Pilates focuses on slow, controlled movements to build up your core muscle strength. Rebalancing the body and improving your posture helps to improve muscle strength, which is clearly beneficial in the prevention of falls. This improved strength can also improve your overall wellbeing.
3 Tai Chi
Tai Chi originates from Ancient China and is a very popular exercise among older people all around the world.
It again focuses on slow and gentle movement, supporting balance and posture, and again is credited with helping you to relax and improving your mental wellbeing.
You won't get a calorie-burning workout, but you will increase strength, flexibility and balance.

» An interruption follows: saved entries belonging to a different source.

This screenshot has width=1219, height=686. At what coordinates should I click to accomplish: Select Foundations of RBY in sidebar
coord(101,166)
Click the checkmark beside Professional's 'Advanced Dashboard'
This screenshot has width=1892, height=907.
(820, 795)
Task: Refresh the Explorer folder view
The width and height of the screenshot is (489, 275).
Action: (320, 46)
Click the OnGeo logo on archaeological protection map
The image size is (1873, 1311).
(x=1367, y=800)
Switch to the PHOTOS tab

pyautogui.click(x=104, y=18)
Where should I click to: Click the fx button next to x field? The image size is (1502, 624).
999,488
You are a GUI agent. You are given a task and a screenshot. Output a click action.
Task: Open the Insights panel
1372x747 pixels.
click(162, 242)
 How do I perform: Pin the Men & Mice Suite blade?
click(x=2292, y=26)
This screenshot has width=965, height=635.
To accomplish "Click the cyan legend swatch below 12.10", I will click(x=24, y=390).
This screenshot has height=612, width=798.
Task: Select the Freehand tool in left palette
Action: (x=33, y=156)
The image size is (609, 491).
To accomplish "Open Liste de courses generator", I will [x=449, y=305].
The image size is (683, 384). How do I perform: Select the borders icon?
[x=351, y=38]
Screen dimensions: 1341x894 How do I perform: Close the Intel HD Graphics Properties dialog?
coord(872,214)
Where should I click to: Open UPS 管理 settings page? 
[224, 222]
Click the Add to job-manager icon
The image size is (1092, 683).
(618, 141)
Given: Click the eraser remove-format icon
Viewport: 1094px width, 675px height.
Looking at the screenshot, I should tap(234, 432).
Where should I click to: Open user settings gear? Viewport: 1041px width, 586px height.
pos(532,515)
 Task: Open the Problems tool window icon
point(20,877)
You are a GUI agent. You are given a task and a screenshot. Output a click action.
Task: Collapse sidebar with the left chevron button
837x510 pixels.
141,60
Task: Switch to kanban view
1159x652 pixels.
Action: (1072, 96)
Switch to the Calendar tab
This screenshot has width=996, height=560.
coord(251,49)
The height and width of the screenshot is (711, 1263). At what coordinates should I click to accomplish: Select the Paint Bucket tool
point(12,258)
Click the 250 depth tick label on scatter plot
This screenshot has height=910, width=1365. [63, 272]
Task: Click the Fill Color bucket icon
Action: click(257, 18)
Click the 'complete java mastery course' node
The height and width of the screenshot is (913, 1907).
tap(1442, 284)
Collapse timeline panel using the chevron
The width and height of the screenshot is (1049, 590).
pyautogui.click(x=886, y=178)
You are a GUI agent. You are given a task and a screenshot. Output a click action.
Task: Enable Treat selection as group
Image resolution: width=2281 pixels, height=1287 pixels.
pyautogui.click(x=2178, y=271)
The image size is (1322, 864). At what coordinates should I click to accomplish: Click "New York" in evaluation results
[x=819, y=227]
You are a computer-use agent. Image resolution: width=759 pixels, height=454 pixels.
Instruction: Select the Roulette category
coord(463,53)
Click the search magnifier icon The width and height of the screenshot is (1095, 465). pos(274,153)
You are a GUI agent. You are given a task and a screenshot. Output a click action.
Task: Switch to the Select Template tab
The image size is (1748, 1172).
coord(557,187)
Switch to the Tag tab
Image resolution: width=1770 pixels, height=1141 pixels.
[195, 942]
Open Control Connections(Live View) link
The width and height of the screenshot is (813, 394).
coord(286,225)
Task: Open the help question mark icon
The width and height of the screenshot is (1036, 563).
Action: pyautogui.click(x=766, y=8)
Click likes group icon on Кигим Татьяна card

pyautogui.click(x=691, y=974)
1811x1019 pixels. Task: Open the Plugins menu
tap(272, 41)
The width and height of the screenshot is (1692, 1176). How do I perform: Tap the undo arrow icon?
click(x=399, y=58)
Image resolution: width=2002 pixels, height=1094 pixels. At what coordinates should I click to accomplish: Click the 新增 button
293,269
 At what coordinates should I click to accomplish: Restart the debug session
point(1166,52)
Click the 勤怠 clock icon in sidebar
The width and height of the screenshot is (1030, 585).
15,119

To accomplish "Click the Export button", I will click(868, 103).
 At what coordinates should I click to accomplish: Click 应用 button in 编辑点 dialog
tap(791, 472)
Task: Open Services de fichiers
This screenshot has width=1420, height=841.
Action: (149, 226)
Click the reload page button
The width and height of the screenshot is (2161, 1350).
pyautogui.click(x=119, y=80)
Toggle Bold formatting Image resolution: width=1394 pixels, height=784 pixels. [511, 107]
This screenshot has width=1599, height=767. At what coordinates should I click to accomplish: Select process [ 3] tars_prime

Walking at a leisurely pace is a great start to stretch your muscles. But to increase your fitness and build your stamina, you have to go a little faster.
We’re just talking a brisk walk, here, not a jog or run - unless you are up to those things of course.
Walking is the most popular low-impact exercise, and it burns calories as well as working the cardiovascular system - pumping the blood healthily around your body, transporting oxygen and nutrients to where they are needed.
If you can, as you grow more confident and able, add short bursts of speed or occasionally walk up a hill.
You might be able to find a local walking club, which will help you meet new people while exercising and exploring the area.
You may well have watched Strictly Come Dancing on TV and be of the belief that you could never move that fast, with such suppleness, around the dance floor. Well, you don’t have to.
There's a dance style to suit all tastes and abilities, and speeds. Dance classes can help you meet new people while having fun, and at the same time enjoying a great workout.
Learning new dances is also good for improving your brain and memory functions.
6 Zumba Gold
The original Zumba is full of energy, combining a dance workout with a party atmosphere. Zumba Gold makes it accessible for older people. You’ll be dancing to the sound of Latin music while improving your cardiovascular fitness and burning calories.
Dance experience is not necessary, as moves are broken down and the intention is to move a little while having fun.
Many older people are taking up cycling these days. It is a low-impact activity that works your lower body and cardiovascular system.
If course it can still lead to injuries, so you must ensure you have the right size bike, with the saddle and handlebars adjusted correctly for your posture.
You only need to start slowly, with short journeys, and then increase the length and maybe speed of your cycling trips gradually.
Swimming is a great all-over workout and should be pleasurable. Don’t push yourself too hard, instead feel those aches and pains being massaged by the water.
Simply swimming a few lengths will work most of the muscle groups. It can also help you lose weight if you swim at a steady, continuous pace.
9 Aqua Aerobics
Aqua aerobics is a low-impact activity that requires a basic swimming ability, because it is mostly carried out in water at least waist-deep.
Techniques are borrowed from gym aerobics, including walking backwards and forwards, and various arm movements.
Often thought of as a more gentle sport for elderly people, bowls is actually enjoyed by all ages. It may not be the most energetic game, but it improves posture, flexibility, balance and co-ordination.